▶ **Work order**: Up to and including the line with "Click the highlighted", restate the records below word for word, beginning with their first line.

(Stored dataset items)
....

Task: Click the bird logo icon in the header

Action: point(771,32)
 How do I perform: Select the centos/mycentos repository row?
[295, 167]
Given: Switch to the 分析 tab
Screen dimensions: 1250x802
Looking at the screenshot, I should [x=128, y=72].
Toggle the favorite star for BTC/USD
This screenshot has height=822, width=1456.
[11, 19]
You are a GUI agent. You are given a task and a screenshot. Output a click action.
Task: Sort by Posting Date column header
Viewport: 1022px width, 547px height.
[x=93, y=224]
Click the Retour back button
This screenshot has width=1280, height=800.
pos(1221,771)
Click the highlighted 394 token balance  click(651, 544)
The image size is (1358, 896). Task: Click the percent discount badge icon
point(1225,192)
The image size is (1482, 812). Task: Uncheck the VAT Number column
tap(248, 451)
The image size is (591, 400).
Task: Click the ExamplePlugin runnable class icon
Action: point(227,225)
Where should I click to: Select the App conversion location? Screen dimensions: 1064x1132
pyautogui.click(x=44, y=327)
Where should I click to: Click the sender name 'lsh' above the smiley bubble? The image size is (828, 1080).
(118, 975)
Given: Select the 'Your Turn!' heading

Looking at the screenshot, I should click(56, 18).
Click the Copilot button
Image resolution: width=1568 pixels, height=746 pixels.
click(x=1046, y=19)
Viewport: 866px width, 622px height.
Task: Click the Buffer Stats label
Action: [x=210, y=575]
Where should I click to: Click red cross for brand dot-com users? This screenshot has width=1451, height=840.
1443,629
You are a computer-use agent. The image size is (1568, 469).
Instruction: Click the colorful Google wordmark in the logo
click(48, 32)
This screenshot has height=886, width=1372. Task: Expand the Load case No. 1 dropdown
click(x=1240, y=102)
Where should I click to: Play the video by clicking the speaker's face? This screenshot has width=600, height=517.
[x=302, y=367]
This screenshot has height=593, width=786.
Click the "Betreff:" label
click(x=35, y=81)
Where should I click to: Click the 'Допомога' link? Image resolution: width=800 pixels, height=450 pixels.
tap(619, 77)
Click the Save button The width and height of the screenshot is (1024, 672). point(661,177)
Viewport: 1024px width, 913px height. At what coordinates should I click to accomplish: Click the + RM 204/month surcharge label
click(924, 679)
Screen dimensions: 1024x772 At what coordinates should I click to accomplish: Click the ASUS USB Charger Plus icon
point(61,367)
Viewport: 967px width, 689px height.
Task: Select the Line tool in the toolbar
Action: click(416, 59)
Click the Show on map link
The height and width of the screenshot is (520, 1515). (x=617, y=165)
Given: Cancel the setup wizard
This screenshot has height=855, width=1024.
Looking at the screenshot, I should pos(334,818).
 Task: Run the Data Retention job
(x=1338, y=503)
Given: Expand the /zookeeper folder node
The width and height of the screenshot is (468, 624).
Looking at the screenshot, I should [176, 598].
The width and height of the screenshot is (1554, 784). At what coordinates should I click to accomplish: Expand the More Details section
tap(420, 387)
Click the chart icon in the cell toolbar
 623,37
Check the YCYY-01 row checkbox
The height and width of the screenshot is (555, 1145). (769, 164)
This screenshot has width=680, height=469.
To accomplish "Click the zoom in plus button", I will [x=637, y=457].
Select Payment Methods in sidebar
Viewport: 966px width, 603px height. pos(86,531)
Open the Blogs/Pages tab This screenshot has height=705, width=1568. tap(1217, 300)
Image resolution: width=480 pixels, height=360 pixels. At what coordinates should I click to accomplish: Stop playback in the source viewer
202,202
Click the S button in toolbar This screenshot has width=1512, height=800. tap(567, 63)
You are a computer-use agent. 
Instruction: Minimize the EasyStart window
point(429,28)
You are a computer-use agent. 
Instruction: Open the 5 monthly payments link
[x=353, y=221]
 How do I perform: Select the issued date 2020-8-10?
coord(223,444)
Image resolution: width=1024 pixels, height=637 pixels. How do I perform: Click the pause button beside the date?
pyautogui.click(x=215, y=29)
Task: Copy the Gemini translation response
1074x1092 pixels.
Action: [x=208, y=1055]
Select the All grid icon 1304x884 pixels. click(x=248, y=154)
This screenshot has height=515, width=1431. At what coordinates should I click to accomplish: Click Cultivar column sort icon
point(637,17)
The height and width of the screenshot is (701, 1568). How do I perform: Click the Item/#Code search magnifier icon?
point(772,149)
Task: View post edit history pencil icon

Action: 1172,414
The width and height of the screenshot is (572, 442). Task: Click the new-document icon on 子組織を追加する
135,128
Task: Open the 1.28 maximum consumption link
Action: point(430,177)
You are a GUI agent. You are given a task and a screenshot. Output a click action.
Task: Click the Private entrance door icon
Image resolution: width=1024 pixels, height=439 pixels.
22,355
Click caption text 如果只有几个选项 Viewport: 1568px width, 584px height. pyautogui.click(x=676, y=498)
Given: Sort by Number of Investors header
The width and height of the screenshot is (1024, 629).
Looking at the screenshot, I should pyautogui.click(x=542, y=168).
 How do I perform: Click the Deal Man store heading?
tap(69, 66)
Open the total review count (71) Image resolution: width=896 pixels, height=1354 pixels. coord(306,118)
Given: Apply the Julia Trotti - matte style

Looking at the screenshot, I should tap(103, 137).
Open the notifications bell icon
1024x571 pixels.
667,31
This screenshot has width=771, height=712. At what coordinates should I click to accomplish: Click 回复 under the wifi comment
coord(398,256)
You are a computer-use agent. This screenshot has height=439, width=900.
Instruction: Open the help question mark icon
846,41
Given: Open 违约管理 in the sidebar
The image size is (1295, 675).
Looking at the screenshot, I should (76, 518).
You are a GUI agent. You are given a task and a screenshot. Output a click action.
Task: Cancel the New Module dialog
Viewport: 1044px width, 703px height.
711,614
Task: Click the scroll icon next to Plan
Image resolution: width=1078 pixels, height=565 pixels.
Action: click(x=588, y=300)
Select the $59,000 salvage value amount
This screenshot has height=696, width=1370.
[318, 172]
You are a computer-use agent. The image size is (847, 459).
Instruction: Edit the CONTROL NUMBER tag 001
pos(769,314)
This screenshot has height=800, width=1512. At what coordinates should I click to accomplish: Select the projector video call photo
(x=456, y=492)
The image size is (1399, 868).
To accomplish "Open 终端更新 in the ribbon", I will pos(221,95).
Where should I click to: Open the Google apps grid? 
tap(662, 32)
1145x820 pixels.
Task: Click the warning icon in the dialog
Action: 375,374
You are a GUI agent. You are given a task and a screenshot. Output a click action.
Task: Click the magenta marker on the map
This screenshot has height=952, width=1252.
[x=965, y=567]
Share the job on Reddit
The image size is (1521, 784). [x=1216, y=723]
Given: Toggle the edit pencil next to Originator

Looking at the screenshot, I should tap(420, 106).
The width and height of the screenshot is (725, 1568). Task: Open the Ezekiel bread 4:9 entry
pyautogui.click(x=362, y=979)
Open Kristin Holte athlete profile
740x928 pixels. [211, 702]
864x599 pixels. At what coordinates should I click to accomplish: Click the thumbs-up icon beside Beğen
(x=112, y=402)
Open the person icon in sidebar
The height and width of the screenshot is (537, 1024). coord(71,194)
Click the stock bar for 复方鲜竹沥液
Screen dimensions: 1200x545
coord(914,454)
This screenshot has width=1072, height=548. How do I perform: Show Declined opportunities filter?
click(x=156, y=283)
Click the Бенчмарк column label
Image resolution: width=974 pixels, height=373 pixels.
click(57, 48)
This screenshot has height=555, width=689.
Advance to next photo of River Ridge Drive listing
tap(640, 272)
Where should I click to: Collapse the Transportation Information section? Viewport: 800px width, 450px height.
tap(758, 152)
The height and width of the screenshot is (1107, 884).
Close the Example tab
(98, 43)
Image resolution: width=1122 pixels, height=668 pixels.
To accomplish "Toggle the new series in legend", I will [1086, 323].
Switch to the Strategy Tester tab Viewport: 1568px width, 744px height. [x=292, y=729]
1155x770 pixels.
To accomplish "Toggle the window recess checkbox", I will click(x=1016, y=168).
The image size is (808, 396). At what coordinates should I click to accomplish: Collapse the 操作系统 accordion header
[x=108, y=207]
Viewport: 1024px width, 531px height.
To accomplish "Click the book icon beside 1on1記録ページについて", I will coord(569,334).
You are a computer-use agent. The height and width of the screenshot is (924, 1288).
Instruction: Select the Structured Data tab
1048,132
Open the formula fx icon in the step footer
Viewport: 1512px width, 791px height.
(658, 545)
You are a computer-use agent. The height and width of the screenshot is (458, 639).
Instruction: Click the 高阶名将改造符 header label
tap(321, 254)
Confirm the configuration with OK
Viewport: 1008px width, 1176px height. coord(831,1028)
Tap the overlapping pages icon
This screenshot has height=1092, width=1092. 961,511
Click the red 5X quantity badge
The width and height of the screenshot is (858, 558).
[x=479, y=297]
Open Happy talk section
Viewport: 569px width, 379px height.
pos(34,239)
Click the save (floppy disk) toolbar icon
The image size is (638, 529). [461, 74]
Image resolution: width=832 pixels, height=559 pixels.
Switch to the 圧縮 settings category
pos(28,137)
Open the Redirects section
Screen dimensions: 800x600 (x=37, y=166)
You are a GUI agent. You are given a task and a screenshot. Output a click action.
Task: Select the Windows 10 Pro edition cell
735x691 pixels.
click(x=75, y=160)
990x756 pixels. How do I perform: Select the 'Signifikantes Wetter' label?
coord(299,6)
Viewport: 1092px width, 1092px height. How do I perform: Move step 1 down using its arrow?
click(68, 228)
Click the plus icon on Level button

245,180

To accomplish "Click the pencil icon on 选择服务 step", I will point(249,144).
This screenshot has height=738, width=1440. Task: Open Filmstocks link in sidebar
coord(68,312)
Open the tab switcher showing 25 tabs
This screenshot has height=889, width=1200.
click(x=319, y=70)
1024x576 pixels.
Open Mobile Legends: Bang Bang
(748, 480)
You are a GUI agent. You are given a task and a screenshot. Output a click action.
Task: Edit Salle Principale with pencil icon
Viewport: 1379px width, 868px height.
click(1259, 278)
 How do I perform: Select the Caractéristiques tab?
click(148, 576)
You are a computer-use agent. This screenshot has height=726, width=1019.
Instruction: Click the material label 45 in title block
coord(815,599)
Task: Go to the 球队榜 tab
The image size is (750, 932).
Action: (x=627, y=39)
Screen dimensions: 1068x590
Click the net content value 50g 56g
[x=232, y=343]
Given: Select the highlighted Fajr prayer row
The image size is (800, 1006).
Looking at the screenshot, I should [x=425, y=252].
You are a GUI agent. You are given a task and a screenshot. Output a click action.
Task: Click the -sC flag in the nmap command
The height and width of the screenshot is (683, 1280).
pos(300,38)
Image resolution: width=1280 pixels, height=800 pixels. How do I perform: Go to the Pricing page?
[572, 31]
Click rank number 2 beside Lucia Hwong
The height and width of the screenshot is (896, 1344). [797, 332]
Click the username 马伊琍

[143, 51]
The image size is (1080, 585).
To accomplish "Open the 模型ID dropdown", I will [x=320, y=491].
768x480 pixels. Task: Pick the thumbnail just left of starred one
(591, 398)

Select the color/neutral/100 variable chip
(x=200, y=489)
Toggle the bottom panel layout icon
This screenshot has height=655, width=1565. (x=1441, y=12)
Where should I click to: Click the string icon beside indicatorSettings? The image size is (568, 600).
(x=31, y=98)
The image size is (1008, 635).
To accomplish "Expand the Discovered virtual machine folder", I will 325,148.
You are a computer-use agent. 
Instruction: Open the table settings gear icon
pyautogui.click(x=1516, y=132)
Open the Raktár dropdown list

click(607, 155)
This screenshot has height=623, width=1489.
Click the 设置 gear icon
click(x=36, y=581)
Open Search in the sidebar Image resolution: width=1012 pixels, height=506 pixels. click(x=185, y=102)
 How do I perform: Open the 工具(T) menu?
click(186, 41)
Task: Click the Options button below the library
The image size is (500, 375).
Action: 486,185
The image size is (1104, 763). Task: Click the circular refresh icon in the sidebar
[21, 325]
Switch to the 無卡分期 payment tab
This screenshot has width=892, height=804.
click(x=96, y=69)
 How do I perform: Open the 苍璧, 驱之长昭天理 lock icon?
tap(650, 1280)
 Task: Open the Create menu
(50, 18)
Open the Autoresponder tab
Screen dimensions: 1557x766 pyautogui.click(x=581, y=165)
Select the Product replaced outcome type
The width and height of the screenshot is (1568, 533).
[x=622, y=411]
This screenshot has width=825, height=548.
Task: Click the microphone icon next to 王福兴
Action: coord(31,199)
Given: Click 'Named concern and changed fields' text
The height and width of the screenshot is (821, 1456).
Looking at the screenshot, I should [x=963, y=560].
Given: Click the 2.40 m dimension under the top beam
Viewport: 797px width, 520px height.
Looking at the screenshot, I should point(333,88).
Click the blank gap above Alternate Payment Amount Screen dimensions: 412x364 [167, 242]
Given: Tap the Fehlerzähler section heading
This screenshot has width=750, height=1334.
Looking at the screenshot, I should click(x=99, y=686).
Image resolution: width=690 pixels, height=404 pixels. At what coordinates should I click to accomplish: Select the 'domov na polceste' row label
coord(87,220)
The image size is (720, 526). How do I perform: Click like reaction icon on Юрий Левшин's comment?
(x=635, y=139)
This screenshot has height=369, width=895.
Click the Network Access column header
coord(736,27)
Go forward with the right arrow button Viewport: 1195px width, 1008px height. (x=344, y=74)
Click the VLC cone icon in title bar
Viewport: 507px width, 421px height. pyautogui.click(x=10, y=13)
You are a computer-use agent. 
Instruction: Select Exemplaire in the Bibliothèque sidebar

....

▶ **Problem solution**:
Task: Click the bird logo icon in the header

Action: point(771,32)
 How do I perform: Select the centos/mycentos repository row?
[295, 167]
Given: Switch to the 分析 tab
Screen dimensions: 1250x802
Looking at the screenshot, I should [x=128, y=72].
Toggle the favorite star for BTC/USD
This screenshot has height=822, width=1456.
[11, 19]
You are a GUI agent. You are given a task and a screenshot. Output a click action.
Task: Sort by Posting Date column header
Viewport: 1022px width, 547px height.
[x=93, y=224]
Click the Retour back button
This screenshot has width=1280, height=800.
pos(1221,771)
Click the highlighted 394 token balance  click(651, 544)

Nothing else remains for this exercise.